----- Exercise data

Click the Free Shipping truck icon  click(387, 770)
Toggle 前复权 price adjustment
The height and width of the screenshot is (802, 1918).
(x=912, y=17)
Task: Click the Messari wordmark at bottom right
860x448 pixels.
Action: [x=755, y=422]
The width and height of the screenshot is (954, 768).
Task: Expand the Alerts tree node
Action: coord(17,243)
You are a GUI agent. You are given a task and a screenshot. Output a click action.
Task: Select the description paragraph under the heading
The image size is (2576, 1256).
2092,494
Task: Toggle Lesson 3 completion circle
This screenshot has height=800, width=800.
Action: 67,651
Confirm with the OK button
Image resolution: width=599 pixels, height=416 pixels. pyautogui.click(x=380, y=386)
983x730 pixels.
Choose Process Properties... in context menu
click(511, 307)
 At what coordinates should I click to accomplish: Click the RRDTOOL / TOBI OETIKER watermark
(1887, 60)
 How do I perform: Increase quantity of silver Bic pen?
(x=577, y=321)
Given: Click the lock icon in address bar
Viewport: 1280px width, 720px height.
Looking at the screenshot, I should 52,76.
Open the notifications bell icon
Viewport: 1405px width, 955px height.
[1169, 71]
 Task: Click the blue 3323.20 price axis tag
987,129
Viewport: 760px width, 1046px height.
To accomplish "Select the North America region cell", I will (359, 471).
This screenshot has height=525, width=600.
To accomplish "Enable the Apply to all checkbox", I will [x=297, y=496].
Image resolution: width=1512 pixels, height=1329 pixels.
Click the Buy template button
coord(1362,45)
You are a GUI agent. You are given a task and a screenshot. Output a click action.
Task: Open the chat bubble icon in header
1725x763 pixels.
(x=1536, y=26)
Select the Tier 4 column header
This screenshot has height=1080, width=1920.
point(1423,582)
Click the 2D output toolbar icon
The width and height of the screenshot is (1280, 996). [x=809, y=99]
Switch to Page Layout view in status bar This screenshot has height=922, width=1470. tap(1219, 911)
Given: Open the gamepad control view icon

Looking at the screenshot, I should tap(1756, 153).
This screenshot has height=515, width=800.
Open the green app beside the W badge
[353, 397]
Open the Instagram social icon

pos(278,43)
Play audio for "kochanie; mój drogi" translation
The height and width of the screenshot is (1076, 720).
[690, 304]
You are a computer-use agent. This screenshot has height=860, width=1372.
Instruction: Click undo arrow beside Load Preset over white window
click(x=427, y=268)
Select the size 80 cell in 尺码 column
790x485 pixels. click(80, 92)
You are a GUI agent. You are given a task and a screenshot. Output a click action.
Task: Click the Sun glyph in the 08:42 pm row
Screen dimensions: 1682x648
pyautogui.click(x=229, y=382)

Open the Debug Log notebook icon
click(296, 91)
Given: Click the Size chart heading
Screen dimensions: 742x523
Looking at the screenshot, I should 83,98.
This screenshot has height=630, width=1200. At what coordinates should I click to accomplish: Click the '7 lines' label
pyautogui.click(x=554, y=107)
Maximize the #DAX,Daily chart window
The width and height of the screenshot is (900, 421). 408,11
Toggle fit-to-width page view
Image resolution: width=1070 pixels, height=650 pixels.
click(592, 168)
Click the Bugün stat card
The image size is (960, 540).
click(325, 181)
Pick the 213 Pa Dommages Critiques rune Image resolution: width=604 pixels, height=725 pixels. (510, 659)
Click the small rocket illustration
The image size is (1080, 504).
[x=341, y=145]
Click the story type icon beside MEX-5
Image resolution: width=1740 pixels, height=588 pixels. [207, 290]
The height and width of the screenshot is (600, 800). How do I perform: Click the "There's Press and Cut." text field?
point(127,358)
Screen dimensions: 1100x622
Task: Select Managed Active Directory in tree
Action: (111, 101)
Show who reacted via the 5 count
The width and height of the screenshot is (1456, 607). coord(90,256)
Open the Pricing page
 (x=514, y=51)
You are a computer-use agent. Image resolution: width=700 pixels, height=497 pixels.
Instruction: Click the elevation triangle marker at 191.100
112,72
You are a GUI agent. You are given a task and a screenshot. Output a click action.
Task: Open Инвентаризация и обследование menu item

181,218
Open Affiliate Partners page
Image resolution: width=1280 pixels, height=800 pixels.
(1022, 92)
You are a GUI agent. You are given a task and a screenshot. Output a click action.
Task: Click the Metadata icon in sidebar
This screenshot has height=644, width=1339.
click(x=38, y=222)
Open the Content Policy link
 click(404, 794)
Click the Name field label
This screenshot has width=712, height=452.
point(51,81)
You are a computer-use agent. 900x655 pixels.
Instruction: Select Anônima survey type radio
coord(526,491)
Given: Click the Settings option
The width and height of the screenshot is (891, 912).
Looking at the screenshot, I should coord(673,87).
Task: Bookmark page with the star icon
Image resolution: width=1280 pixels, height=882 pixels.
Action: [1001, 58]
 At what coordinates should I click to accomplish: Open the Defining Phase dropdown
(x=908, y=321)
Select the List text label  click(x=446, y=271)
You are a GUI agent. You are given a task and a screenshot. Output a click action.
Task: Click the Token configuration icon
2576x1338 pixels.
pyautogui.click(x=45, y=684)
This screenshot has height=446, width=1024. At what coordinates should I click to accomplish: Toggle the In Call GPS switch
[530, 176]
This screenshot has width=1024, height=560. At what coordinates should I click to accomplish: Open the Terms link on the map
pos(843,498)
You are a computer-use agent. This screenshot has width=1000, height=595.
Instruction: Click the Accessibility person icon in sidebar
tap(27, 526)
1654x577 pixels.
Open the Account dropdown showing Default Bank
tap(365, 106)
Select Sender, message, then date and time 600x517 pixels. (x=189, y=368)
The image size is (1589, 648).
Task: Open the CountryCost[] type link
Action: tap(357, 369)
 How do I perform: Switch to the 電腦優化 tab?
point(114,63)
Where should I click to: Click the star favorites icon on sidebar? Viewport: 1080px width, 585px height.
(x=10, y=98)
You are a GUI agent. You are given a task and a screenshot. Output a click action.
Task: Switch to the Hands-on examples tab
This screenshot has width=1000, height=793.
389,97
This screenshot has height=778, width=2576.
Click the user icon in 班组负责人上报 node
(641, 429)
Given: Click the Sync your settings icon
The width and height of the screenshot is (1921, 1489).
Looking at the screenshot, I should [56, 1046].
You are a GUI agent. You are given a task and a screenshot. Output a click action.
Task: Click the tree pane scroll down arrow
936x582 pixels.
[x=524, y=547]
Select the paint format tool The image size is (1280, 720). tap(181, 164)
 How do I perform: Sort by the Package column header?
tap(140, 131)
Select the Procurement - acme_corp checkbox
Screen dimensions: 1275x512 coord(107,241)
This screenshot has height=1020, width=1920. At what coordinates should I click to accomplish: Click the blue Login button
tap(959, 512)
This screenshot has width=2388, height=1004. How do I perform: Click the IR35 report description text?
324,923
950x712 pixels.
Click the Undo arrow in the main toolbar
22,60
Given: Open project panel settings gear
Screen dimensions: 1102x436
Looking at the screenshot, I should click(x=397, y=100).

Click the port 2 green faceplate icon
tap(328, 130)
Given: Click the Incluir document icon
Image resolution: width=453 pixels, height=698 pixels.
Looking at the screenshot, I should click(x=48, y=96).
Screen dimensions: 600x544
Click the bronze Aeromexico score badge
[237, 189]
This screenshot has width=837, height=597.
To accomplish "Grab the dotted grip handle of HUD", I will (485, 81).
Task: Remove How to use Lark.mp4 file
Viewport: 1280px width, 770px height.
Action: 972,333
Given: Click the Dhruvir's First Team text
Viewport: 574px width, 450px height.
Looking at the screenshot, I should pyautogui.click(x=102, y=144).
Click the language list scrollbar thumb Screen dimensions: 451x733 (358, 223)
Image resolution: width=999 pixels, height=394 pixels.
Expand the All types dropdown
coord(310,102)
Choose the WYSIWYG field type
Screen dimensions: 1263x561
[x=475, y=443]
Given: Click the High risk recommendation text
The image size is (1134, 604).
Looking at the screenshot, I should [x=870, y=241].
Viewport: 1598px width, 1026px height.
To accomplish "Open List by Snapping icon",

----------

▸ Exercise objective:
Copy all lines above containing the string "will".

▸ Exercise solution:
To accomplish "Select the North America region cell", I will (359, 471).
To accomplish "Enable the Apply to all checkbox", I will [x=297, y=496].
To accomplish "Grab the dotted grip handle of HUD", I will (485, 81).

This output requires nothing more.